## WHAT TO PRODUCE
Will you quote all of the entries, word for word?

[Dataset excerpts]
=== Begin Enclosure ===
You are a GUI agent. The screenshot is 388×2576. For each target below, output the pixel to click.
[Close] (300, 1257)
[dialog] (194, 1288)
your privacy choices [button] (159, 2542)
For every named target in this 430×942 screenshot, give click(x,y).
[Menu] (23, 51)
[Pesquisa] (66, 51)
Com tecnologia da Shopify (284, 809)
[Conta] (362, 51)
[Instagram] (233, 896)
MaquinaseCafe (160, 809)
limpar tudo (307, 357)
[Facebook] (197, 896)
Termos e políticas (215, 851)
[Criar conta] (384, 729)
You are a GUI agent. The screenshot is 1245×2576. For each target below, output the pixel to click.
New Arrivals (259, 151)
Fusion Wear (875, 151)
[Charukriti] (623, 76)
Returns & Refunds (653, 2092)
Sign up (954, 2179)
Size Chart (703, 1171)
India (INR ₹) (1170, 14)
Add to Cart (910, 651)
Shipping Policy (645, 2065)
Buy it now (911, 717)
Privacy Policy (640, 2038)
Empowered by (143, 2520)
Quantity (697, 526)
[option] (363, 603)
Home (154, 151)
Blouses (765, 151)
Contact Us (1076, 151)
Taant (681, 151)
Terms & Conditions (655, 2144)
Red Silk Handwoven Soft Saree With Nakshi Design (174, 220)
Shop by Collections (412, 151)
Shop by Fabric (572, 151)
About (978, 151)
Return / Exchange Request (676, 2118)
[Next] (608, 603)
=== End Enclosure ===
## ANSWER TO THE PROBLEM
You are a GUI agent. The screenshot is 388×2576. For each target below, output the pixel to click.
[Close] (300, 1257)
[dialog] (194, 1288)
your privacy choices [button] (159, 2542)
For every named target in this 430×942 screenshot, give click(x,y).
[Menu] (23, 51)
[Pesquisa] (66, 51)
Com tecnologia da Shopify (284, 809)
[Conta] (362, 51)
[Instagram] (233, 896)
MaquinaseCafe (160, 809)
limpar tudo (307, 357)
[Facebook] (197, 896)
Termos e políticas (215, 851)
[Criar conta] (384, 729)
You are a GUI agent. The screenshot is 1245×2576. For each target below, output the pixel to click.
New Arrivals (259, 151)
Fusion Wear (875, 151)
[Charukriti] (623, 76)
Returns & Refunds (653, 2092)
Sign up (954, 2179)
Size Chart (703, 1171)
India (INR ₹) (1170, 14)
Add to Cart (910, 651)
Shipping Policy (645, 2065)
Buy it now (911, 717)
Privacy Policy (640, 2038)
Empowered by (143, 2520)
Quantity (697, 526)
[option] (363, 603)
Home (154, 151)
Blouses (765, 151)
Contact Us (1076, 151)
Taant (681, 151)
Terms & Conditions (655, 2144)
Red Silk Handwoven Soft Saree With Nakshi Design (174, 220)
Shop by Collections (412, 151)
Shop by Fabric (572, 151)
About (978, 151)
Return / Exchange Request (676, 2118)
[Next] (608, 603)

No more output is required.